BTW: Governor Palin is not running. BTW: The Tea Party has yet to endorse anyone. BTW: Neither is The Fat Man or Beck or ... Anyway, "It's the economy, stupid" - Slick Willy
Cahir, Typical load of left wing trash not worth reading, Look at who the liberals elected to lead the country in the last Presidental election. The worst President in memory and you dare to criticize the GOP canditates. Liberals keep blaming Bush for the financial situation and what Obama inherited. Well let me remind you that during the last year of the Clinton administration the economy was in a slump when George Bush took office. When Obama took office he had control of the Congress and Senate for 2 years. He didn't lower the debt but increased it by many millions/ trillions. You can't blame George Bush for that. Obama does not have a record that he can run on so has to resort to bashing GOP candidates. By the way Sarah Palin isn't running for office so why is he hitting out at her. Anyone of the Republican Presidental candidates would be better than Obama.
McNamara,don't know where you are from but you are uninformed. Obama is the worst President ever in USA history. He is a dictator and wants to take over every aspect of our lives. I live in Texas, born in Ireland, lived in London, lived in Saudi and if you can't see our liberties disappearing here by this admin. then you have your head in the sand. This report above is so liberal and part of the Obama minons. They disgust meand hate America just like Obama does. We will take any one over Obama.
johhnyb Maybe you should compare job growth during Bush's term vs Obama and how about the two wars Obama is bringing to a close; or that it was his administration that actually took out Bin Laden. And maybe ask workers in America's car manufacturing how they feel about their job's. And about gas prices.... Isn't it time we made speculation in oil illegal? Finally yes my friend our economic woe's are Bush's fault.
Maybe you hadn't noticed, but Mrs Palin was replying to an advert that President Obama launched against her. Isn't she free to do that? By the way, what do you think of President Obama's record on jobs, the price of gasoline, the national debt and bringing peace to the Middle East? Or is all that that still Bush's fault?

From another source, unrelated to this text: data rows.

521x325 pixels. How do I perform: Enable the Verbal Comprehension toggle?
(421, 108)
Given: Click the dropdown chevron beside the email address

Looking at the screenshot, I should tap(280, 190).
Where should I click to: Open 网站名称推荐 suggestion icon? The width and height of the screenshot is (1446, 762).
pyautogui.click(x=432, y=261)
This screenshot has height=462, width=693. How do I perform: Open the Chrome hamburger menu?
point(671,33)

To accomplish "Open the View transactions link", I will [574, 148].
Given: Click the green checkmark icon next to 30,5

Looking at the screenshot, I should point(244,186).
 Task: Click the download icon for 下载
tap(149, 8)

America is in a very dangerous time. Many of the fringe who also are the most motivated voters in primaries and major elections no longer care about truth or facts, they merely tune into a station that is going to reinforce their biases. Murdoch, Roger Ailes and Karl Rove have created a “machine” that has taken control; with one purpose, to distort the facts so severely that the American voter truly believes they are under threat by the present administration. While all the manufactures deflections and sideshows grab attention, our country falls deeper into debt, with infrastructure crumbling while GOP “Cheerleader” like the very ignorant Mrs. Palin continue to feed the nation propaganda. Haven’t we had enough of this?